Wacker Chemie AG closed Q1 2023 with lower sales and earnings. The Munich-based chemical company generated sales of €1.74 billion in the reporting quarter, down 16 percent over a year earlier (€2.08 billion). This decrease was chiefly due to lower volumes. Compared with the previous quarter (€1.83 billion), sales decreased by 5 percent.
In Q1 2023, WACKER posted earnings before interest, taxes, depreciation and amortization (EBITDA) of €281 million, 56 percent lower than in the same period last year (€644 million). Compared with the preceding quarter (€355 million) EBITDA was down 21 percent. The decline was due to lower volumes as well as higher energy prices year over year. Amid an overall decline in plant utilization rates compared with Q1 2022, production costs also rose, dampening the earnings trend. The EBITDA margin was 16.1 percent for the period from January through March 2023, compared with 31.0 percent in Q1 2022 and 19.4 percent in the preceding quarter.
Group earnings before interest and taxes (EBIT) declined markedly year over year due to the factors already mentioned and totaled €178 million in the quarter under review. This was 68 percent less than a year earlier (€550 million) and corresponded to an EBIT margin of 10.2 percent (Q1 2022: 26.5 percent). Net income for the reporting quarter totaled €147 million (Q1 2022: €403 million), putting earnings per share at €2.90 (Q1 2022: €7.92).
WACKER confirmed its forecast for 2023. It expects full-year sales to range between €7 billion and €7.5 billion due to a combination of significantly lower selling prices, volume growth in the course of the year and positive product-mix effects in the chemical divisions. WACKER anticipates EBITDA of between €1.1 billion and €1.4 billion.
“As expected, our figures reflect our customers running down their inventories and exercising caution when ordering in Q1,” said CEO Christian Hartel in Munich on Friday. “For this reason, we sold less across all business divisions than we did a year ago.”
At the same time, however, Hartel was confident that the destocking phase could now be over. “In March, all of our business divisions generated higher sales than they did at the beginning of the year,” explained the CEO. “But as of yet there are no clear signals in the market that the second quarter will be substantially stronger, not even from China. Our customers expect business to continue to pick up over the course of the year but are still placing orders at very short notice.” Based on this, Hartel believes that the second half of 2023 is likely to be better overall than the first six months of the year.
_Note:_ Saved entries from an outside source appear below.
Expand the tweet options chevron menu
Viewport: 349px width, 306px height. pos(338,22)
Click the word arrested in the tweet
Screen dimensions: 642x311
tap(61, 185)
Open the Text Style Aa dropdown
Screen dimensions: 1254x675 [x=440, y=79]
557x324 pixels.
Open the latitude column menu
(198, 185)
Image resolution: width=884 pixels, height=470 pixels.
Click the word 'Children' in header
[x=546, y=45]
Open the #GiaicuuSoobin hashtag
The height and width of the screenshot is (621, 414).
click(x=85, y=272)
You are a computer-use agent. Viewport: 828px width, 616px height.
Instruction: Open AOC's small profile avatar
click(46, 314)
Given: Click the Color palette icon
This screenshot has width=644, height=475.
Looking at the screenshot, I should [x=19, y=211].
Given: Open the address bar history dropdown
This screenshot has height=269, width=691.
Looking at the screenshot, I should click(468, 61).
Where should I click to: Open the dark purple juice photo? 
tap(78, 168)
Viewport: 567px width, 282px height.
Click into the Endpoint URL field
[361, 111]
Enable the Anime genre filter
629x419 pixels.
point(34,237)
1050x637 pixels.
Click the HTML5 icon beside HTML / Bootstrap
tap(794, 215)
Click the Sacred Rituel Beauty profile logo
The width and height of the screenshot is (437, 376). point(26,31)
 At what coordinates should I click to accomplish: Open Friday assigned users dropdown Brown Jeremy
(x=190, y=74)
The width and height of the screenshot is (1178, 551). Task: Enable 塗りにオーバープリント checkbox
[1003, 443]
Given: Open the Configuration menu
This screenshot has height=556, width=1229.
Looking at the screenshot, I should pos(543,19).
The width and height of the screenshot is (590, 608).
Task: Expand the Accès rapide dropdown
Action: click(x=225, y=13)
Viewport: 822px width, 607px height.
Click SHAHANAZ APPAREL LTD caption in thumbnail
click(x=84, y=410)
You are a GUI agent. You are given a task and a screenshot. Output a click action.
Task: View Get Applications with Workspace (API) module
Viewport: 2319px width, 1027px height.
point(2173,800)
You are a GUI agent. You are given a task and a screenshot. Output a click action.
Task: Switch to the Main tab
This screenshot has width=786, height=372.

He was also optimistic about WACKER’s prospects in the medium term: “Our Strategy 2030 provides us with clear goals: faster growth, high profitability and better resilience in times of constant change.” The CEO said WACKER’s goal was to generate sales of over €10 billion by 2030 and reach an EBITDA margin of over 20 percent. He added that a key component in achieving these goals would be higher capital expenditures, which would be spread across more than 40 different projects worldwide. In 2023, capex will rise to around €650 million.
WACKER has now confirmed its full-year forecast for 2023. The company expects sales in the range of €7–7.5 billion. EBITDA is expected to be between €1.1 billion and €1.4 billion. The EBITDA margin is likely to decline substantially versus last year. At €650 million, capital expenditures will rise substantially year over year. They will also be clearly higher than depreciation / amortization, which will amount to about €450 million. Group net income for the year will be markedly lower than last year. Net cash flow should be positive, but substantially lower than last year. WACKER expects to post low net financial debt in 2023.